(Stored records)
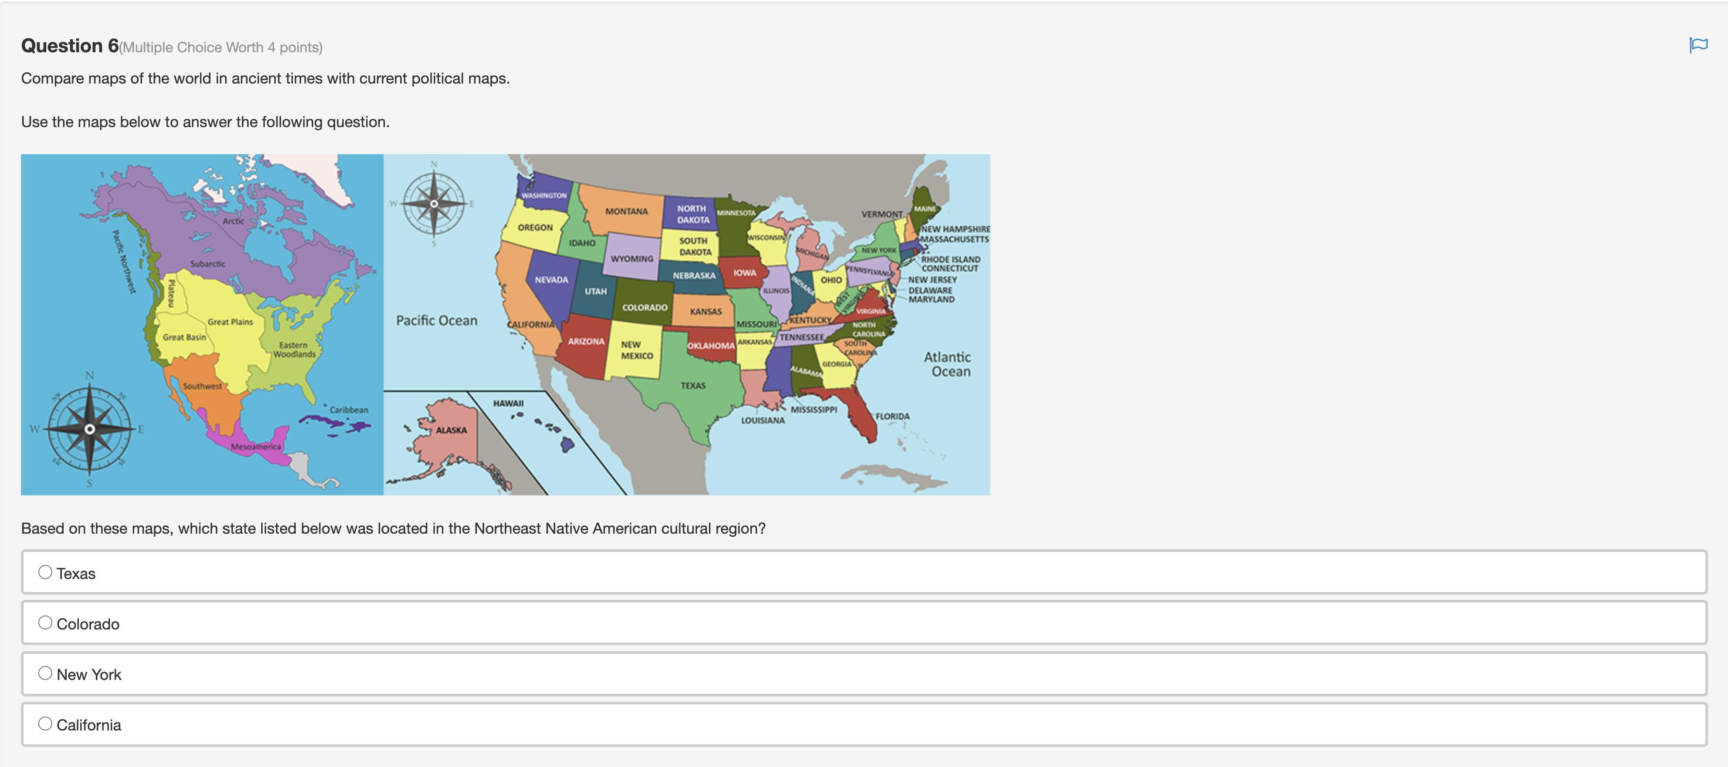Click the Texas answer row text
The height and width of the screenshot is (767, 1728).
coord(76,574)
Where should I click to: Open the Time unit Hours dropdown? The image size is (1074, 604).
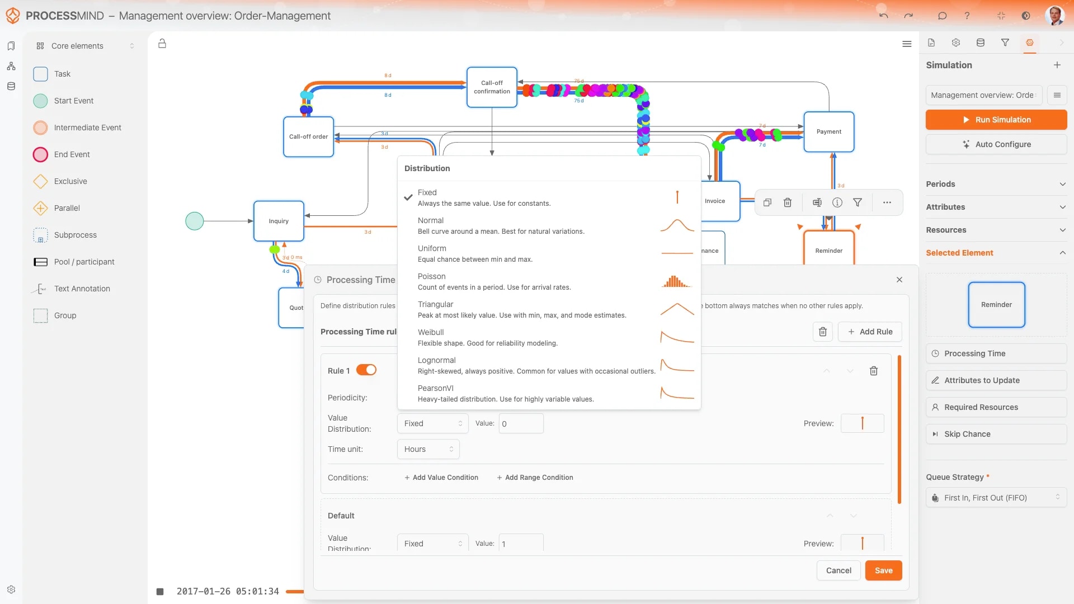[428, 449]
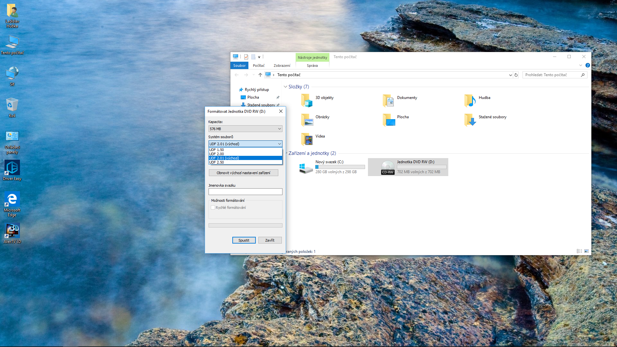Open the Kapacita 576 MB dropdown
Viewport: 617px width, 347px height.
coord(245,129)
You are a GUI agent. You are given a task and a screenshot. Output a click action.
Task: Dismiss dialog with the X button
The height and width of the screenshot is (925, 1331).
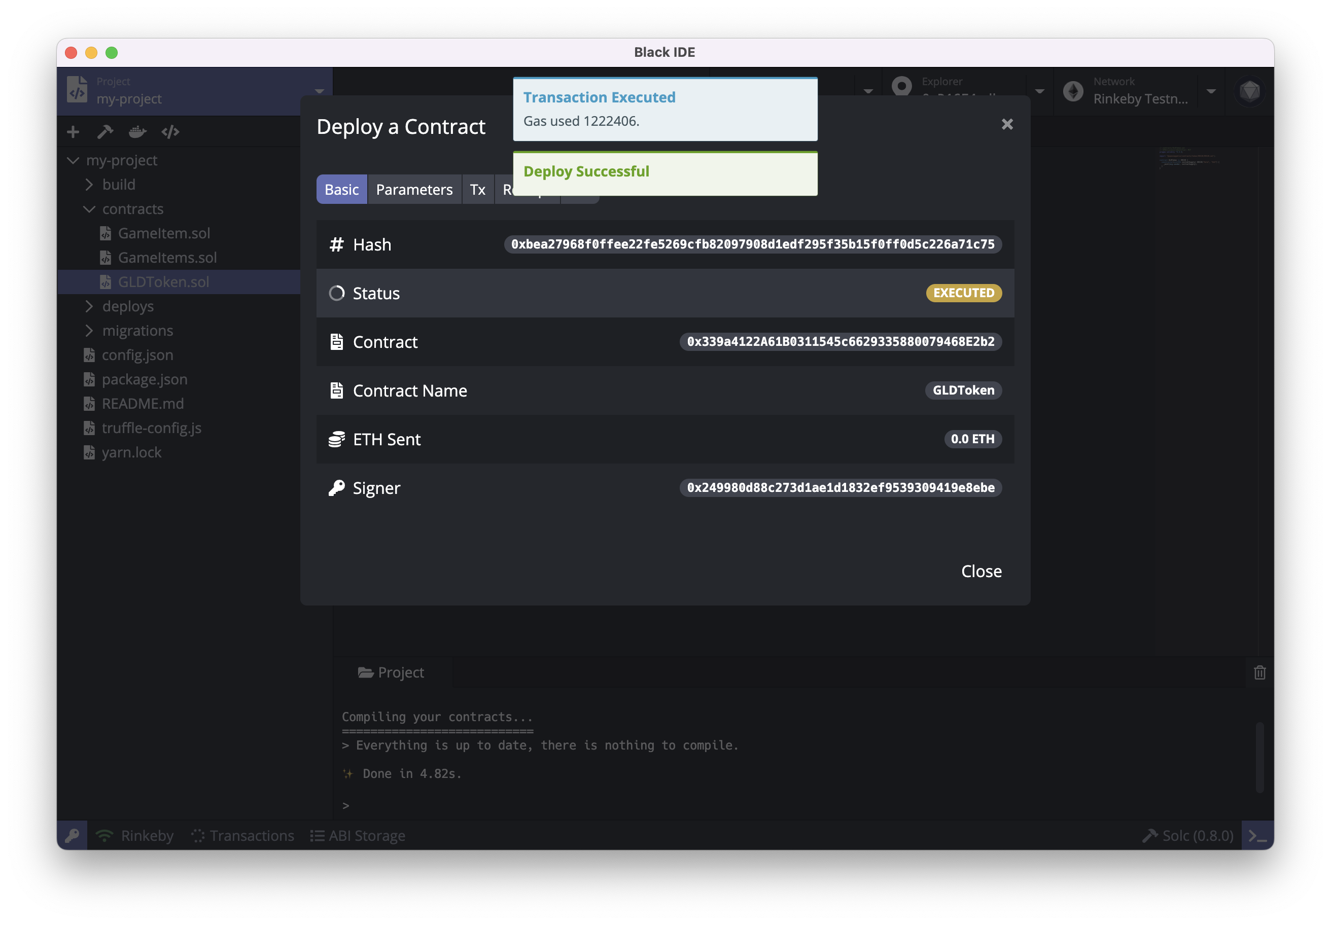[1007, 125]
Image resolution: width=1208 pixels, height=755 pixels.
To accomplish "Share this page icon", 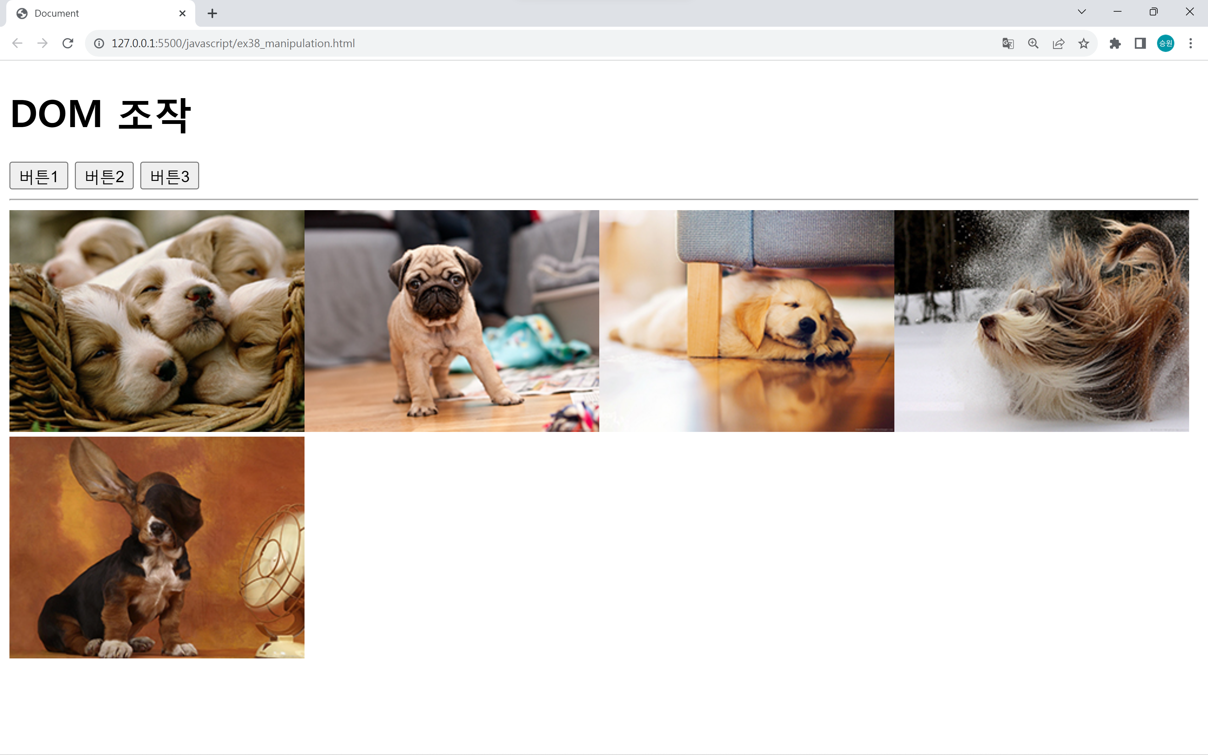I will 1058,43.
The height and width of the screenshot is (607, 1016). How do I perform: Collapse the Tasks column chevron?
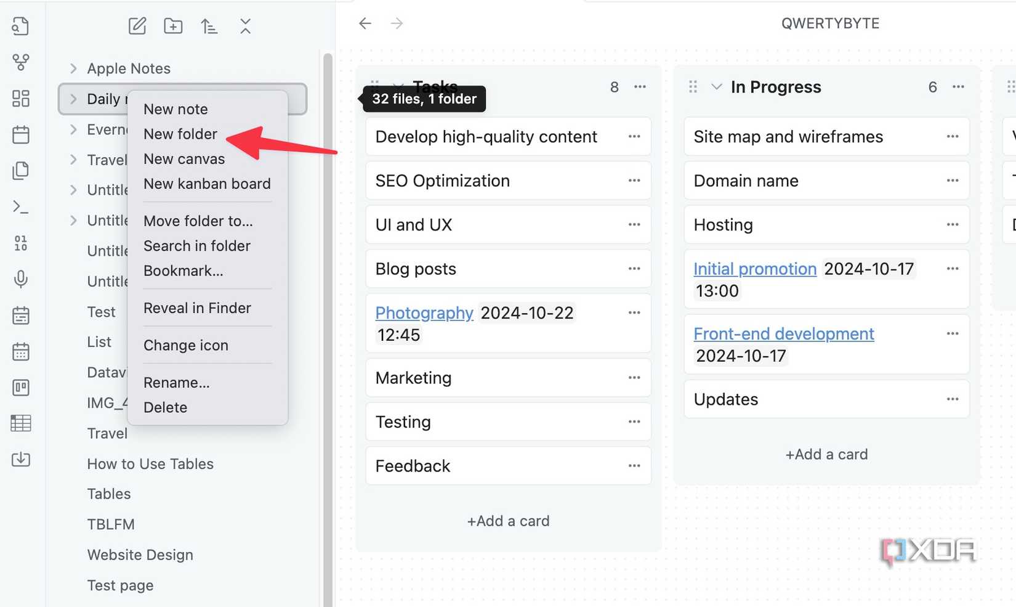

*Exercise instructions*:
Only the lines starting at the one that includes "Where should I" and ending at the one that includes "You are a GUI" should be retyped, exactly, from the records above; no pictures.

*Your response*:
Where should I click to: Open the Time unit Hours dropdown? The image size is (1074, 604).
[428, 449]
Open the Kapacita 576 MB dropdown
Viewport: 617px width, 347px height.
coord(245,129)
You are a GUI agent. You are given a task and a screenshot. Output a click action.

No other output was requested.